Efficiency Improvement of CO2 Capture
Abstract
Carbon dioxide capturing processes from industrial gases are widely applied to enrich valuable gas and to reduce green-house gas emission. The highest amount of anthropogenic CO2 is emitted in flue gas form. Flue gas composition varies in a wide scale therefore designing such plants that are able to operate on a good removal efficiency scale is vital. A typical method for such gas separation is an absorber-desorber system where the absorbent is 30 w% aqueous monoethanolamine solution.

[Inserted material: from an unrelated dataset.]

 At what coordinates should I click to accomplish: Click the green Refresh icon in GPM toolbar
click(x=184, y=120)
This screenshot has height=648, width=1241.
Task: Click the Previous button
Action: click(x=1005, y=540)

The aim of this work is to setup computer based process model that is capable of simulating CO2 capture from flue gases and to study its performance at different operating conditions. We investigate possible process improvements by enhancing the CO2 removal efficiency with the variation of different key parameters and different plant setups. We also take into account the regeneration energy demand by optimizing the system to the lowest specific energy demand. Results show that the least attractive option is the overload of the existing absorber-desorber system. By introducing a second absorber-desorber step, high removal efficiency can be reached while maintaining low desorber temperature. The best performance can be achieved with increasing the absorber height and elevated desorber pressure that can reduce the specific regeneration energy especially at high removal efficiency region. This result is in agreement with the argued classical absorber design and operation philosophy that the absorber should be operated at extremely low loads, which is in association with overdesigned absorber column packing heights. This offers the possibility for flexible operation.